## Exercise objective
Would you return the lines from the one that contains "Image resolution: width=1529, height=2408." to the last line of the entries below, exactly and with nothing added?

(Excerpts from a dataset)
══════

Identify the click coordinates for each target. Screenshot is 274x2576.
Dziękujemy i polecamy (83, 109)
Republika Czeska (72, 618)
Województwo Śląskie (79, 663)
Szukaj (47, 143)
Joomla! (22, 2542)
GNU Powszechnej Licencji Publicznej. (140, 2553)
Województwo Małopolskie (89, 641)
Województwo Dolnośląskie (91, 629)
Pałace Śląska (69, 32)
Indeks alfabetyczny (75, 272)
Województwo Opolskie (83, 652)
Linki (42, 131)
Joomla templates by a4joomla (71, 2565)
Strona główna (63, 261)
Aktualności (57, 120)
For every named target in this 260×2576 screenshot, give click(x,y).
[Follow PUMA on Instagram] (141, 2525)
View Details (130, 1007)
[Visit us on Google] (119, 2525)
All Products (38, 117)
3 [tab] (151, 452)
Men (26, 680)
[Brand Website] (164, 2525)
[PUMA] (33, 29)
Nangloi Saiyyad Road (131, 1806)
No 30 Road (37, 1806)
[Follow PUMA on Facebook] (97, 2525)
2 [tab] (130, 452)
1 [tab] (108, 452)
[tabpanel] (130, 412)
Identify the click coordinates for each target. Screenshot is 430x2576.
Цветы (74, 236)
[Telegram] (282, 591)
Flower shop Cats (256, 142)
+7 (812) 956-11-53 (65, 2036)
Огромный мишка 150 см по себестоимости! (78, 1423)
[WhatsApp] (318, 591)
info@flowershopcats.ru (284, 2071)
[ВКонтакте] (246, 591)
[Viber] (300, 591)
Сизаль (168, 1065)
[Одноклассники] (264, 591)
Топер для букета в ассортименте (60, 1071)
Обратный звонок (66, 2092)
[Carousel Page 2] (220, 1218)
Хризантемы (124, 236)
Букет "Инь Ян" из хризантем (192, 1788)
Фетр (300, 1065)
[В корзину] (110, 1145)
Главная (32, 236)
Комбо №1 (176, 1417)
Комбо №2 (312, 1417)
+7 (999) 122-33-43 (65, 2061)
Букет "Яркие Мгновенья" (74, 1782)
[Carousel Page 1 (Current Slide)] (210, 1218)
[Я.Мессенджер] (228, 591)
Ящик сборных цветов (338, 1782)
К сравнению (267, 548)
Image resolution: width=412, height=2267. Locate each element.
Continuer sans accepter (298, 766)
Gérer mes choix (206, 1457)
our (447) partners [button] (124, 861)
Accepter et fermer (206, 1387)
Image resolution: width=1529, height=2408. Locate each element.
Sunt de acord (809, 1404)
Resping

══════

## Output of the task
Image resolution: width=1529, height=2408. Locate each element.
Sunt de acord (809, 1404)
Resping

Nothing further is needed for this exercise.